Action item
An exact reproduction of the lines from the one with "zlib-1.3.2-1 (336, 558)" to the end of the data below is required. No other lines may be included.

(Dataset excerpts)
※

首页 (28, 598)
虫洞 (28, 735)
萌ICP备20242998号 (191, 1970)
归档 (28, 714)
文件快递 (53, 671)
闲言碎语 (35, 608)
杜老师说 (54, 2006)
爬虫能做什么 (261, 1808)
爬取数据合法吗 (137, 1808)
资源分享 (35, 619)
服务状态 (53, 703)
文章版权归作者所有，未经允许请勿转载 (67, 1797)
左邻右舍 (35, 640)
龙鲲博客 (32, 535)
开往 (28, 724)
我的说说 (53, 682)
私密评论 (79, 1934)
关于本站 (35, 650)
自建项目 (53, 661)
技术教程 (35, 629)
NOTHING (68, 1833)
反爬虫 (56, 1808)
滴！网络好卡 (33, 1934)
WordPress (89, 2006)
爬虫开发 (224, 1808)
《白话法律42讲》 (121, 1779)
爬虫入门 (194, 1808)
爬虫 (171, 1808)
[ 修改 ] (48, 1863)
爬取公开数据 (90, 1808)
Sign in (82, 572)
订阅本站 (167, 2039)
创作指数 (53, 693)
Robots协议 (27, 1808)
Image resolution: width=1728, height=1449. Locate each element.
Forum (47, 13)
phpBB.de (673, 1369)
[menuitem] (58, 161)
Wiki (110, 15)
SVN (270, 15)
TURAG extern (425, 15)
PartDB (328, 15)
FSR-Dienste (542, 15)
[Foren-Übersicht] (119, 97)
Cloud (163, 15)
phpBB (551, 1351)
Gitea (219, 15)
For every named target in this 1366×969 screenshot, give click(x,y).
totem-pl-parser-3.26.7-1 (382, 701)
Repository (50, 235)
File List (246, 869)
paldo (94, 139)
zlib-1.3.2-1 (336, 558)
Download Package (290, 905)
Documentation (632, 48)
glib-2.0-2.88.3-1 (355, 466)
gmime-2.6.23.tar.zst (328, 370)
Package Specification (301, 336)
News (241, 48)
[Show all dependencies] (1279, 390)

※

Output of the task
zlib-1.3.2-1 (336, 558)
Download Package (290, 905)
Documentation (632, 48)
glib-2.0-2.88.3-1 (355, 466)
gmime-2.6.23.tar.zst (328, 370)
Package Specification (301, 336)
News (241, 48)
[Show all dependencies] (1279, 390)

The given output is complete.